### [DATA FOR REVIEW]
+ + +

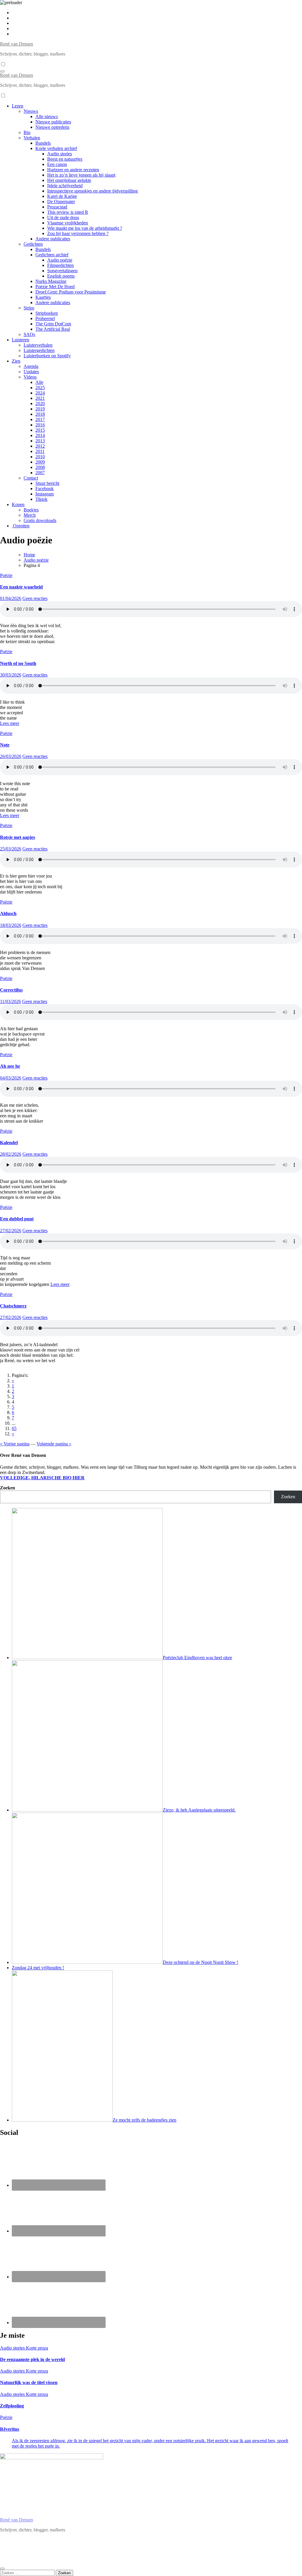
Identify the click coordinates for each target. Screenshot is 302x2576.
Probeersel (45, 318)
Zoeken (7, 1487)
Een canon (57, 164)
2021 (40, 398)
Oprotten (20, 525)
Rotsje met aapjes (17, 837)
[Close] (2, 2569)
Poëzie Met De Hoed (55, 286)
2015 (40, 430)
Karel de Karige (62, 196)
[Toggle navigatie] (2, 71)
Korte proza (37, 2347)
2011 (40, 451)
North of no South (18, 663)
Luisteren (20, 339)
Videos (30, 376)
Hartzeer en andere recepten (73, 169)
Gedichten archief (51, 254)
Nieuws (31, 111)
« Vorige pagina (14, 1443)
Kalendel (9, 1142)
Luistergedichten (39, 350)
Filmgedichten (60, 265)
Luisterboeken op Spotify (47, 355)
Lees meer (9, 723)
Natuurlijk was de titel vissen (29, 2382)
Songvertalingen (62, 270)
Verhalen (32, 137)
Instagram (44, 493)
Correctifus (11, 989)
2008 (40, 467)
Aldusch (8, 913)
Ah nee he (10, 1066)
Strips (29, 307)
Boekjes (31, 509)
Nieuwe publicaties (53, 121)
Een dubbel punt (17, 1218)
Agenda (31, 366)
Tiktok (41, 499)
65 (14, 1428)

+ + +

### [YOUR OBJECTIVE]
Each line from the one containing "[Close] (2, 2569)" down to the final line of the listing must appear in the answer exactly as written, and no other line may.

### [WRITTEN RESPONSE]
[Close] (2, 2569)
Poëzie Met De Hoed (55, 286)
2015 (40, 430)
Karel de Karige (62, 196)
[Toggle navigatie] (2, 71)
Korte proza (37, 2347)
2011 (40, 451)
North of no South (18, 663)
Luisteren (20, 339)
Videos (30, 376)
Hartzeer en andere recepten (73, 169)
Gedichten archief (51, 254)
Nieuws (31, 111)
« Vorige pagina (14, 1443)
Kalendel (9, 1142)
Luistergedichten (39, 350)
Filmgedichten (60, 265)
Luisterboeken op Spotify (47, 355)
Lees meer (9, 723)
Natuurlijk was de titel vissen (29, 2382)
Songvertalingen (62, 270)
Verhalen (32, 137)
Instagram (44, 493)
Correctifus (11, 989)
2008 (40, 467)
Aldusch (8, 913)
Ah nee he (10, 1066)
Strips (29, 307)
Boekjes (31, 509)
Nieuwe publicaties (53, 121)
Een dubbel punt (17, 1218)
Agenda (31, 366)
Tiktok (41, 499)
65 (14, 1428)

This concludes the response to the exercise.